Background: Best practice in palliative care incorporates comprehensive support of family caregivers since many of them experience burden and distress. However, systematically implemented evidence-based psychological support initiatives are few.

Aim: We evaluated a one-to-one psycho-educational intervention aimed at mitigating the distress caregivers commonly experience when supporting a patient with advanced cancer receiving home-based palliative care. We hypothesised that primary caregivers receiving this intervention would report decreased distress.

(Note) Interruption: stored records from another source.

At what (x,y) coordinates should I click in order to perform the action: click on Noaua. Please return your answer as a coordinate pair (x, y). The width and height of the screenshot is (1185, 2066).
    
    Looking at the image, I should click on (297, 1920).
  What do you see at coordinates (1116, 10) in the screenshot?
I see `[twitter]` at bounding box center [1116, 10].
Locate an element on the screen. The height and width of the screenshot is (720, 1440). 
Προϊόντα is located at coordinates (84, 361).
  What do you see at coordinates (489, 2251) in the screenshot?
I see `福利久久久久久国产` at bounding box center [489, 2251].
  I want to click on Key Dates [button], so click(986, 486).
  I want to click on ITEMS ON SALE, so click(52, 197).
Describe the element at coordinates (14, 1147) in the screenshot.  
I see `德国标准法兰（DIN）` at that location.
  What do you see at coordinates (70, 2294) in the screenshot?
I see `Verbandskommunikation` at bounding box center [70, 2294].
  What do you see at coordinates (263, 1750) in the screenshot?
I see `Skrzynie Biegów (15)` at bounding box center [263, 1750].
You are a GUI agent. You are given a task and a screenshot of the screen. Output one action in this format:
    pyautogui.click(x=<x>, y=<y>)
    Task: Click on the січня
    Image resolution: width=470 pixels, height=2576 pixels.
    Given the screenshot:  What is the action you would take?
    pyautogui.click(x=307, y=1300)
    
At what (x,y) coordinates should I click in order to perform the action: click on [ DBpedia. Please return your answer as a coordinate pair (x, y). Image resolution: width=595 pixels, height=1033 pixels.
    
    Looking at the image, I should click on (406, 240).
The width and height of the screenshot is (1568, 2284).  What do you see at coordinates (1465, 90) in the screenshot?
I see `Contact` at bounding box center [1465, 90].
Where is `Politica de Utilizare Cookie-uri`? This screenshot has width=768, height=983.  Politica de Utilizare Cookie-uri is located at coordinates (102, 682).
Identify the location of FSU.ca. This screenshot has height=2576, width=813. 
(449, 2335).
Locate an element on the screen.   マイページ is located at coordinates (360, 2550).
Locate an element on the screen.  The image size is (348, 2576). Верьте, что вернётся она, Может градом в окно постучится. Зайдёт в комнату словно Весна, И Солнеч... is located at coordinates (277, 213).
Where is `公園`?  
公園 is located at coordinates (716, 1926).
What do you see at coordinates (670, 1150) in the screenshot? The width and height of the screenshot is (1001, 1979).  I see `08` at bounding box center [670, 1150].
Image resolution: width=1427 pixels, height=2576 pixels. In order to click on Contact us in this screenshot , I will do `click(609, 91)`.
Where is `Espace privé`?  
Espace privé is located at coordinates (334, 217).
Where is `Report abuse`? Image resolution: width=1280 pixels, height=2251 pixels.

 Methods: The study consisted of a randomised controlled trial comparing two versions of the intervention (one face-to-face home visit plus telephone calls versus two visits) plus standard care to a control group (standard care only) across four sites in Australia. Recruitment to the one visit condition was 57; the two visit condition 93, and the control: 148. We previously reported non-significant changes in distress between Times 1 (baseline) and 2 (one week post-intervention), but significant gains in caregivers’ sense of competence and preparedness for the role. Here, we report changes in distress (as assessed by the General Health Questionnaire (GHQ) between Times 1 and 3 (8 weeks post death). 

Results:There was significantly less worsening in GHQ scores between Times 1 and 3 in the two intervention groups combined than in the Control group. The 1 visit plus telephone calls intervention effect was significant but the two visit intervention was not. The results, particularly the one visit condition, are consistent with the aim of the intervention to confer some protection against the rise in distress observed in the Control group.  

Conclusions: These results support existing evidence demonstrating that relatively short psycho-educational interventions can help family caregivers who are supporting a dying relative. The sustained benefit during the bereavement period may also have positive resource implications, which should be explored in subsequent research.